* _Goal of the exercise_
Repeat exactly the stretch of lines that starts with the one containing "The width and" and ends with the last line of the material. Leave out pictures.

----- Data

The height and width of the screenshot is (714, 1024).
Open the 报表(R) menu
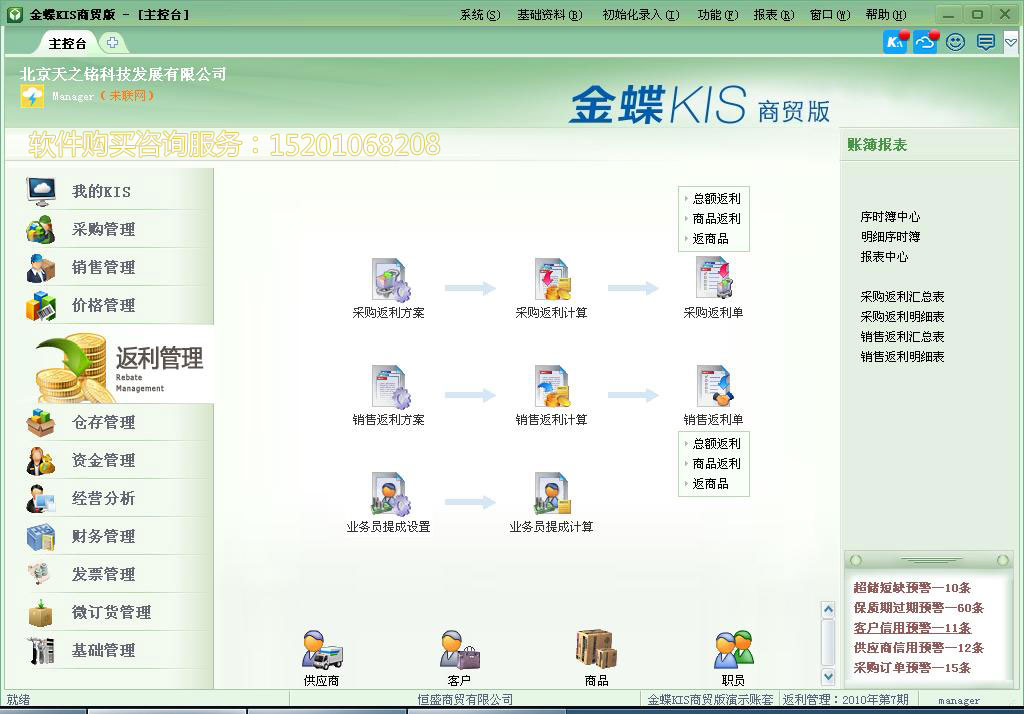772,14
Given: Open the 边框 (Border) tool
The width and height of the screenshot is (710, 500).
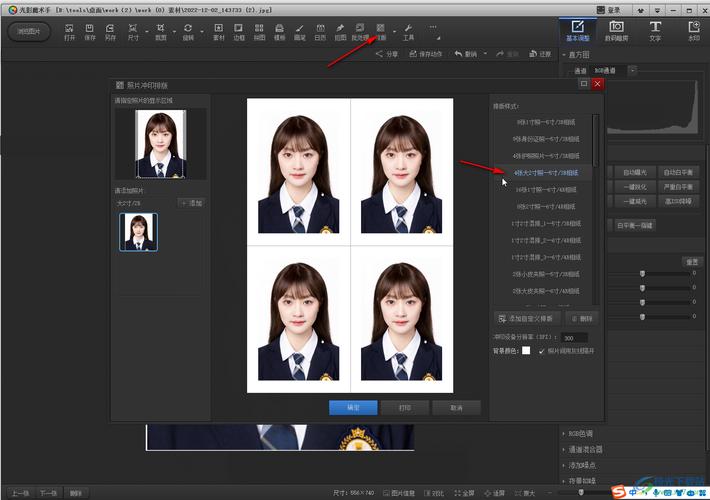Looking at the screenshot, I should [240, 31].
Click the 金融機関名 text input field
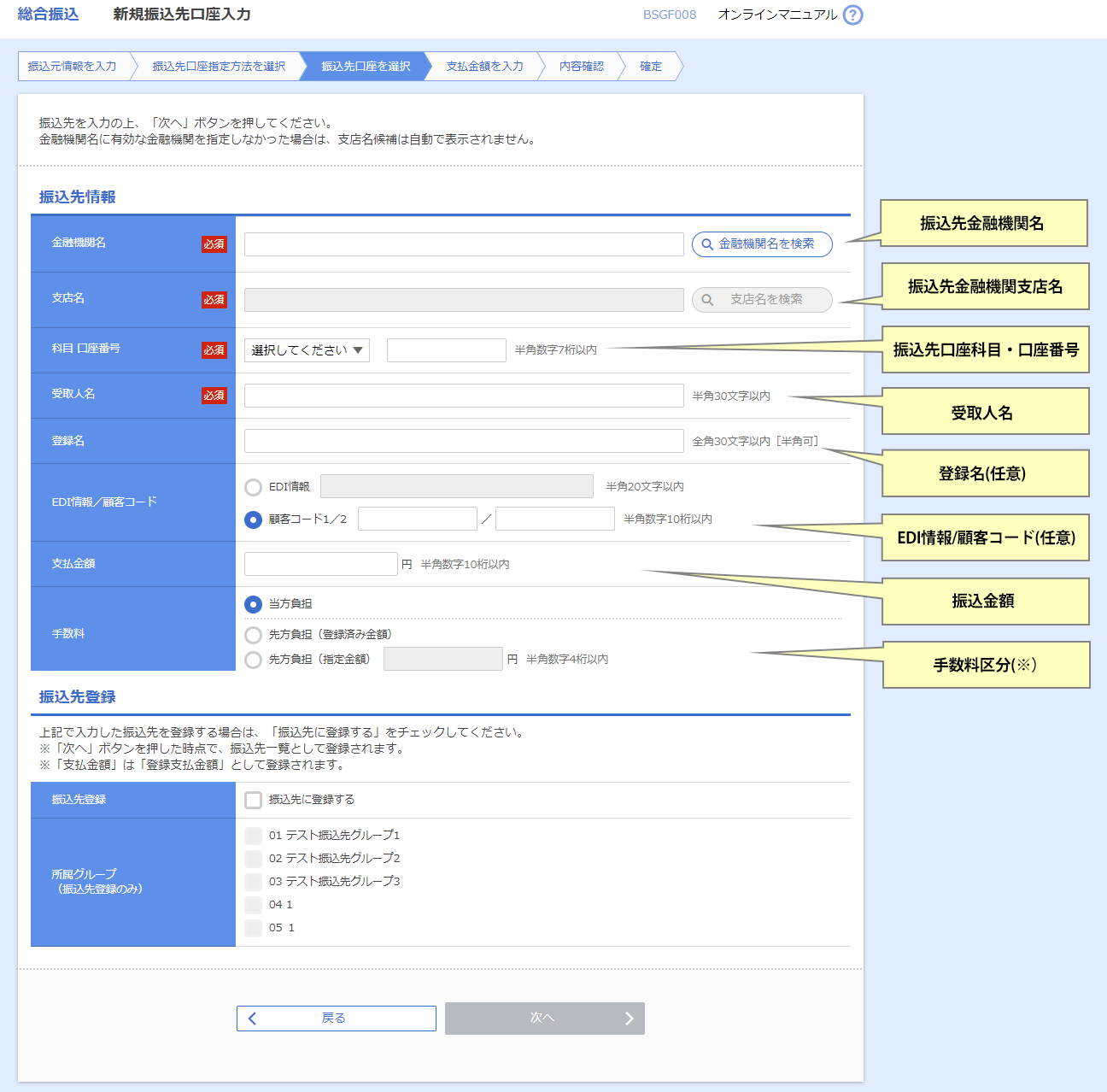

----------

* _Exercise output_
The width and height of the screenshot is (710, 500).
Looking at the screenshot, I should [240, 31].
Click the 金融機関名 text input field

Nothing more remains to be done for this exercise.